Monash akan menjadi universitas asing pertama yang membuka universitas cabang di Indonesia. Perguruan tinggi Australia tersebut menginformasikan rencana pembukaan universitas di Indonesia sesaat sesudah penandatanganan Perjanjian Kerjasama Ekonomi Komprehensif Indonesia-Australia, atau IA-CEPA, awal bulan ini.
Perjanjian ini memudahkan perusahaan atau instansi Australia, juga universitas, untuk berinvestasi di Indonesia.
Sementara itu, potensi Kedatangan universitas asing di Indonesia sudah menjadi topik yang ramai dibicarakan di dalam komunitas akademik.
Beberapa akademisi menyatakan bahwa universitas cabang universitas asing akan mendongkrak iklim riset pendidikan tinggi di Indonesia dengan membuka lebih banyak saluran untuk kolaborasi internasional.
Namun, akademisi lain risau jika tidak diregulasi dengan hati-hati, universitas asing dapat berpengaruh besar pada pasar pendidikan tinggi Indonesia dan berujung menutup universitas lokal kecil yang belum siap untuk bersaing.

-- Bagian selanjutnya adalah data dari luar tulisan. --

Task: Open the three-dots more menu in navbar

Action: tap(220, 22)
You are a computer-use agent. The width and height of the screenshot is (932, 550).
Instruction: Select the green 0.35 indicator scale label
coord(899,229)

Pintu gerbang kolaborasi riset…
Dicky Pelupessy, dosen psikologi di Universitas Indonesia, adalah salah satu dari mereka yang menyongsong rencana universitas cabang Monash.
Meskipun ia mengakui bahwa tekad Monash utamanya adalah memasuki pasar pendidikan tinggi Indonesia, ia menanti prospek kolaborasi sains yang kemungkinan terjadi ke depannya.

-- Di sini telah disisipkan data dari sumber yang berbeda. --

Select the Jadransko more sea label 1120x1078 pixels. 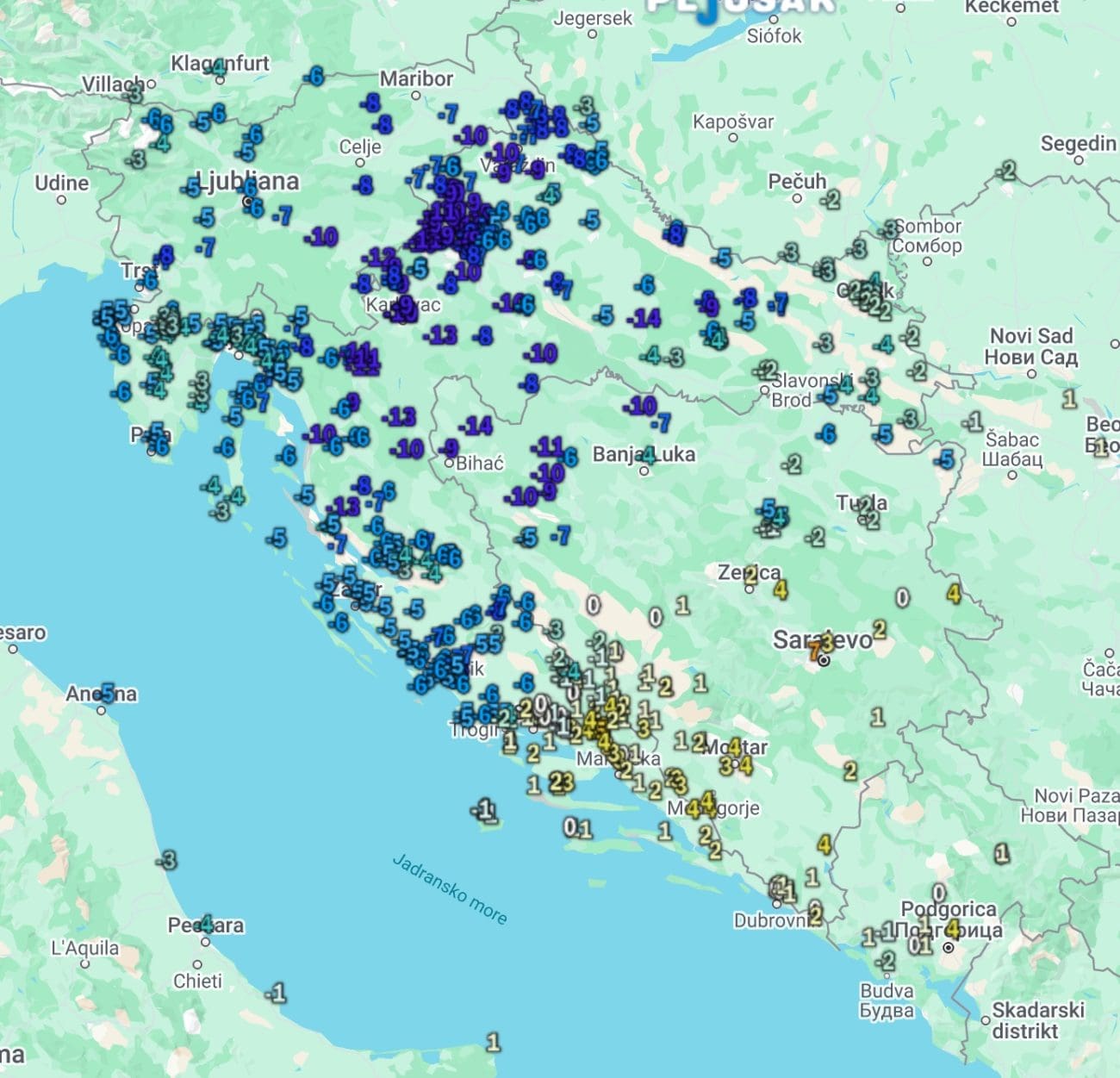coord(450,888)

“Tanpa Monash berkunjung pun lantas banyak warga kami yang studi ke universitas di luar negeri melalui program beasiswa. Dengan universitas asing kemari, mereka bisa diupayakan untuk lebih intens berkolaborasi dengan komunitas akademik kita,” katanya.
Berkaca pada pengalamannya mengemban studi di Victoria University, Australia – yang juga memiliki sebuah universitas cabang pengetahuan usaha di Cina bersama dengan Liaoning University – Dicky menyatakan bahwa universitas cabang Monash akan memicu iklim riset Indonesia lebih hidup.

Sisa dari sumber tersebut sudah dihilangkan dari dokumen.